Foto von li.n.re.: Krimml Vizebgm. Hans Leutgeb, GF FAHENGÄRTNER Gerald Heerdegen, GF Tourismusverband Krimml Petra Lemberger, GF Sonnergy Harald Entleitner, GFB Projektleiter Eberhard Bachmaier

Mit Gemeinde und Tourismusverband Krimml, FAHNENGÄRTNER in Mittersill und Sonnergy in Niedernsill ist die Solarroute in den Oberpinzgau eröffnet.

 

Krimml/Zell am See: Was mit einer Vision für das Bundesland Salzburg begann, ist nun auch für den Oberpinzgau Realität: Mit der Kraft der Sonne können alle E-Fahrzeug-Besitzer kostenlos im Oberpinzgau laden.
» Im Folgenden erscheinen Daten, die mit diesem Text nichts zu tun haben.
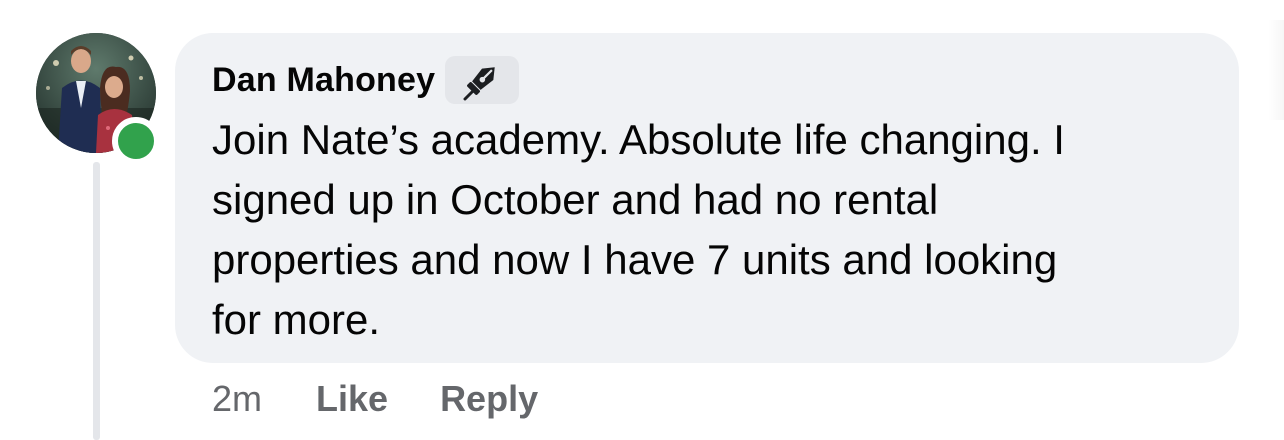 This screenshot has height=440, width=1284. Describe the element at coordinates (1276, 70) in the screenshot. I see `edge-shadow` at that location.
Verantwortlich dafür sind die drei Oberpinzgauer Standorte: Das Team rund um Bürgermeister Erich Czerny hat als einer der ersten Partner die Idee der Solarroute unterstützt. Gerald Heerdegen von FAHNENGÄRTNER ist es ebenfalls ein persönliches Anliegen, E-Mobilität zu fördern und damit den CO2-Ausstoß zu senken. Sonnergy, die PV-Profis aus Niedernsill, haben vor kurzem ihren Standort eröffnet und freuen sich, ihren Beitrag zur Erhaltung unserer wunderbaren Natur leisten zu können.